OK I know it sounds very cynical but..... I found Ben's talk rather too pat, very succinctly saying all the right things the psychs would want to be brought up in such a talk and not sounding like someone talking off the cuff with ums and ahs. Could it be that Ben was an actor/therapist using a script? Apologies to Ben if I've misconstrued this.

 

https://twitter.com/user/status/1196788675658600450

 

The host on two occasions suggested to him that he was fearful of increasing activity. I wonder if any of their patients would spontaneously say that without any therapists suggesting it to them.

 

note the hashtag
#mentalhealth

"How can a talking therapy help with a problem that feels as physical as chronic fatigue syndrome?"

sorry, but if that doesn't spell out that it is being treated as a mental health disorder...........

I hope this is being passed on to NICE
@adambeyoncelowe @Keela Too

 

Over 2 decades and still only ever have anecdotes to show for it. Zero refutation of all the evidence against, always trotting out anecdotes and personal feelings, dangling some ridiculous hope that it may just work eventually. 2 decades used in practice in many countries. Thousands and thousands went through those treatments. Still only personal anecdotes. Literal pseudoscience.

It's criminal negligence to continue promoting and defending this. There are actual laws and regulations in place against sham treatments and the reasons to exempt us from those protections are themselves a sham.

 

That literally contradicts the CBT model, that we need our thoughts and behaviors changed. Wanting to change is not consistent with having to change behavior. It undercuts the whole model as fully as dropping actimetry because PACE participants are reasonably active while the very model is deconditioning. This is ridiculous. There is zero self-consistency to everything they say and no one ever asks them relevant questions, only ever fluff their claims as if they had reliable evidence when they have none.

 

That's a blatant lie. No excuse for this. It's a grotesque lie.

 

They are confusing "really want to get better/be well again" with "want to change"

 

How offensive, back to patient blaming - again.

I have really wanted to be cured, still really really want to be cured .. I’ve given my all to try and be well.

 

Yes I found that offensive too. With the implication that those that don't get better simply don't want to change. It's all in the patient they need to change and, of course, change only occurs when the person wants to change.

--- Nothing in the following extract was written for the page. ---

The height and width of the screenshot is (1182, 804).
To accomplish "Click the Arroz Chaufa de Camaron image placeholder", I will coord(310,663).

Edited to add - not being sarcastic in the last sentence - people DO only change when they really want to. But it's not me that needs to change TC... its you.

 

People can and want to change sounds like pwME are viewed by BPSers as they would view criminals, or persons with very serious character flaws etc.

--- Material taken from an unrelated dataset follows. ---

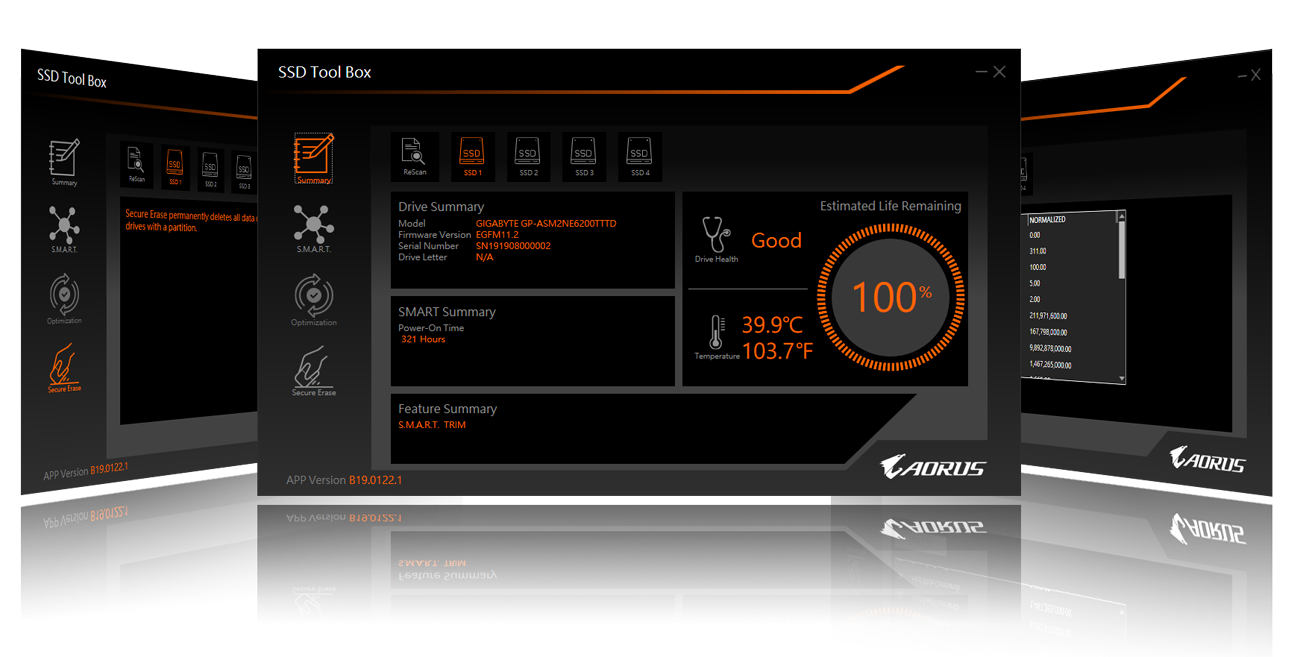1300x657 pixels.
Task: Minimize the center SSD Tool Box window
Action: pos(981,72)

"Wanting to change" seems to be a new spin on pwME. It used to be we were unknowingly misguided about our belief in having a physical disease. Now we seem to know we are misguided, and "want to change".

Now we are "admitting" our flaws, or faulty beliefs??!!

 

It's not personal change we want, but confirmed, evidence-based treatment for a serious biomedical disease. All the counseling, and GET in the world will not cure ME.

 

It's funny how these people often talk about "boom bust" and "fear of increasing activity" in the same breath, despite the fact that they are mutually incompatible. Yet objective evidence of activity levels suggests that neither is the norm amongst patients.

 

This is the kind of thing that would be good if charities commented to kick into touch. When this kind of information goes unchallenged nothing changes.
@Russell Fleming @Action for M.E. @phil_in_bristol

 

Couldn't agree more, if the UK charities had done their job over all these decades such audios would be a thing of the past. OK I know they are up against the power of people like TC and the establishment but in my opinion they have been woefully inadequate in their attempts to help and protect PWME over the years, whilst happily taking our money!

Perhaps @PhysiosforME could intervene too?